Die Zeitung hatte am vergangenen Sonntag unter der Überschrift "Erst Liebesnacht, dann Scheidungsschlacht", berichtet, dass Simone Kahn am vergangenen Freitag die Scheidung eingereicht habe. Gleichzeitig wurden mit Uhrzeiten versehene Fotos abgedruckt, die dokumentieren sollten, dass Kahns Ex-Freundin, von der er sich vor zwei Monaten getrennt hatte, in der vorhergehenden Nacht bei ihm in seiner Villa in München übernachtet habe.

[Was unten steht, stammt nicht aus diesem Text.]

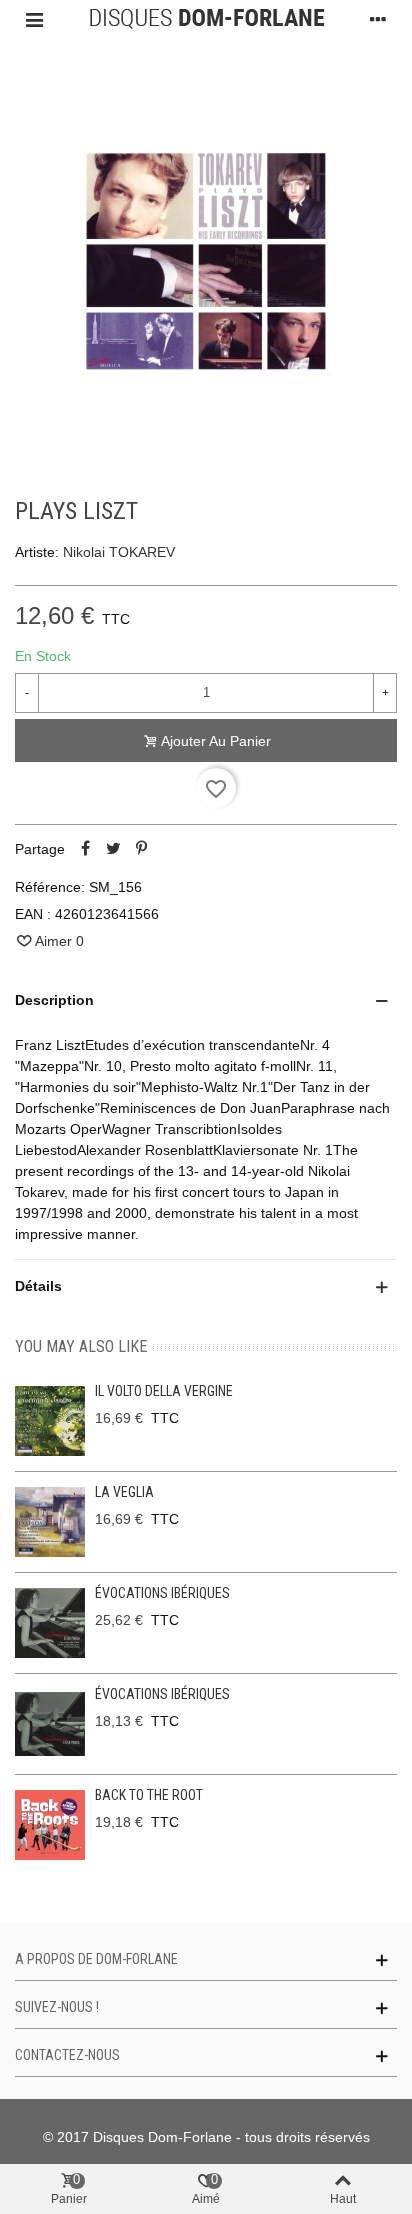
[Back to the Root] (50, 1825)
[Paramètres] (378, 19)
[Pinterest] (141, 849)
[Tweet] (113, 849)
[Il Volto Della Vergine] (50, 1421)
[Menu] (34, 19)
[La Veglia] (50, 1522)
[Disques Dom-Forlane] (206, 19)
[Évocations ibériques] (50, 1623)
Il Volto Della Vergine (164, 1391)
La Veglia (124, 1492)
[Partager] (85, 849)
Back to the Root (149, 1795)
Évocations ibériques (162, 1593)
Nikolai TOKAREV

Die Münchner "tz" hatte am Dienstag berichtet, dass Kahn nach der Berichterstattung der "Bild am Sonntag" die Sache seinen Anwälten übergeben habe. "Das wird Konsequenzen haben", zitierte die Zeitung Kahns Berater Peter M. Ruppert. In der Zeitung erklärte ein Freund Kahns, dass er zur angegebenen Zeit mit dem Torwart rund 250 Kilometer entfernt gefrühstückt habe, da sie beide anschließend an einer Golf-Veranstaltung von Franz Beckenbauer teilgenommen hätten. Dort wurden sie der "tz" zufolge auch von den Schauspielern Sascha Hehn und Michael Lesch gesehen. "Das schafft nicht mal der Titan, dass er gleichzeitig an zwei verschiedenen Orten ist", zitiert die "tz" Hehn.

"Beweisfotos sind recycelt"

Kahn betonte am Dienstag, die Behauptungen, er habe die Nacht vom 15. auf den 16. Juli mit Verena in seinem Grünwalder Haus verbracht, sei "frei erfunden" und die vier so genannten "Beweisfotos" seien "getürkt bzw. recycelt". In seiner Presseerklärung schreibt Kahn weiter: "Etwa zu dem Zeitpunkt, als das angebliche "Beweisfoto 3" entstanden sein soll, traf ich Alfred Draxler, Mitglied der Bild- Chefredaktion, zufällig beim Frühstück - und zwar im Hotel Maximilian in Bad Griesbach."

"Bild am Sonntag" erklärte dazu, Draxler sei an der beanstandeten Berichterstattung nicht beteiligt, sondern im Urlaub gewesen. Im Übrigen hätten sich die Entschuldigung von Strunz und die Erklärung von Kahn am Dienstag wahrscheinlich überschnitten.